Another change has been the shortening of the senior day. Our senior year now consists of a daily Bible class, English, physics, and a half-year each of economics and government. We also include physical education, computer, and any other classes that we deem necessary for students to fulfill for graduation. Next year's seniors will be taking apologetics since they haven't had it yet. We shortened the senior day, because we wanted the senior year to be a transition year from high school to the future, whether that future is the workforce, Bible college, or some other college or university. What we would like our seniors to do is take a college class or two their senior year to get their feet wet. I'd love it if all of our seniors would sign up for a college mathematics class and get one of their college requirements under their belts. By the time they finish their junior year's math course at GGCA, they should have prepared themselves enough to take and pass that college math class. As an alternative, seniors could also arrange an internship or an apprenticeship in a field related to a career they may wish to enter. Experience is hard to come by, but internships and apprenticeships are avenues to gain experience when you can afford to work for little to nothing. Students who aspire to attend Bible college here at MBC&S should sign up to take a class for credit as a senior and get themselves on the path to their Biblical studies degree!

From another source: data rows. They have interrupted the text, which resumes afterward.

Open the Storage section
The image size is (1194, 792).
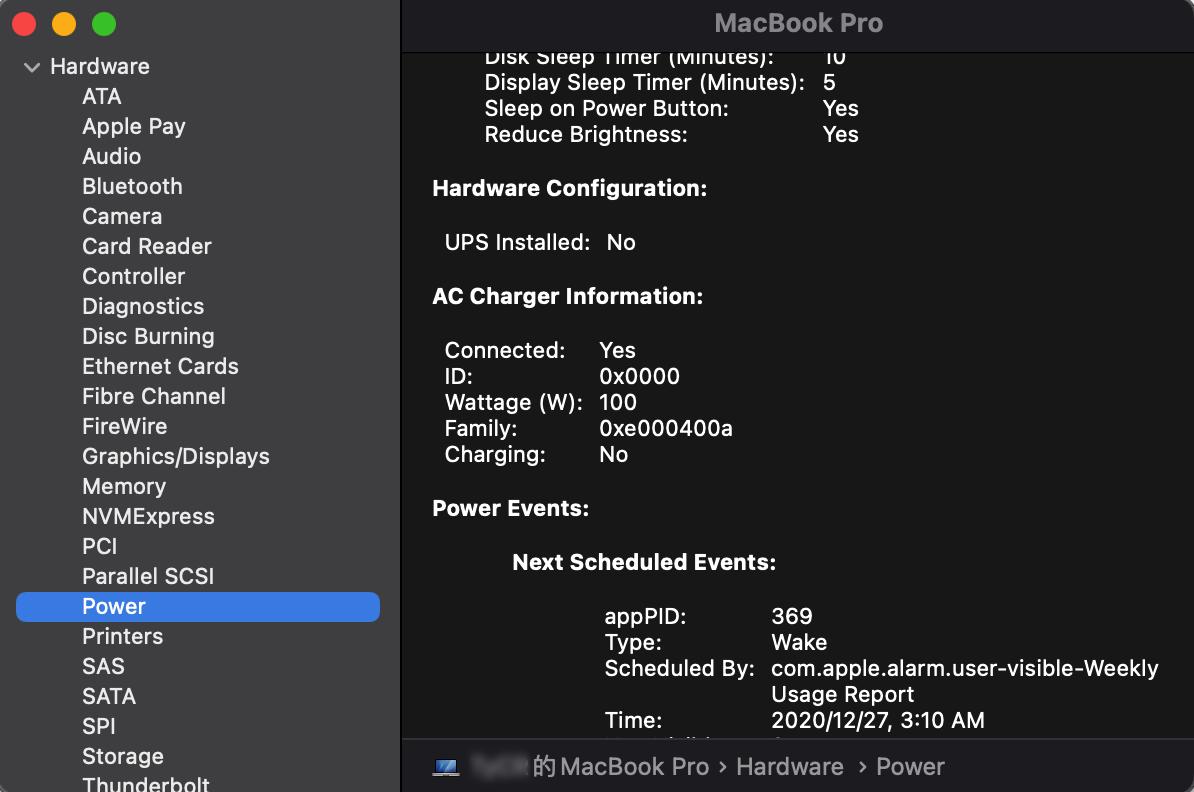123,757
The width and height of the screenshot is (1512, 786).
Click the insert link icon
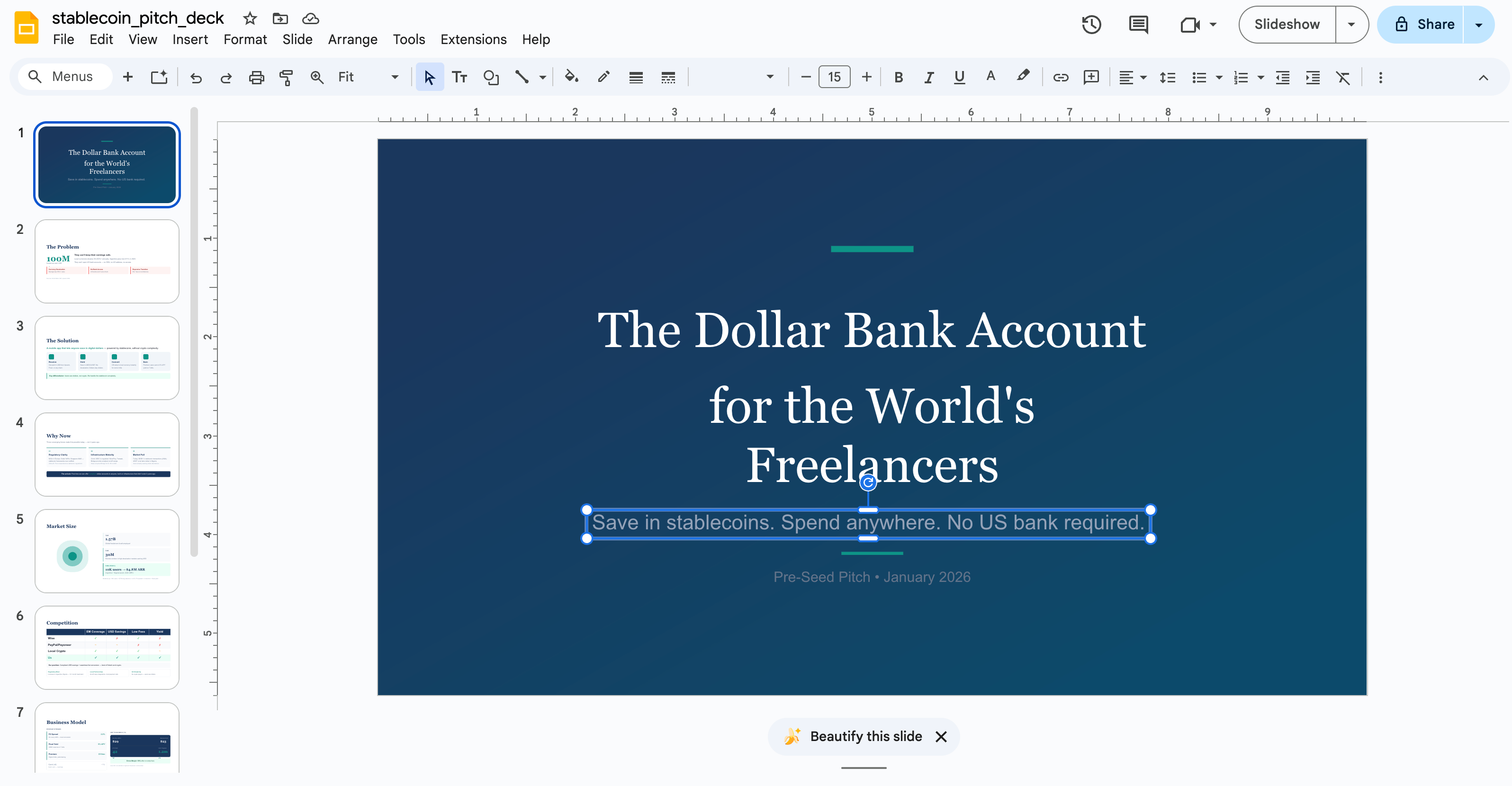(1060, 78)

So, while we are not going down the road to graduating students as sophomores, we are thinking progressively about how to best prepare our students for their futures while helping them learn and think with God about their lives in the present. I love our high school curriculum. It is balanced and exceeds the expectations of most colleges. If a student is motivated to apply him- or herself to learn and take advantage of the opportunities offered by the school and the ones offered in their churches, that student can be more than ready for the future!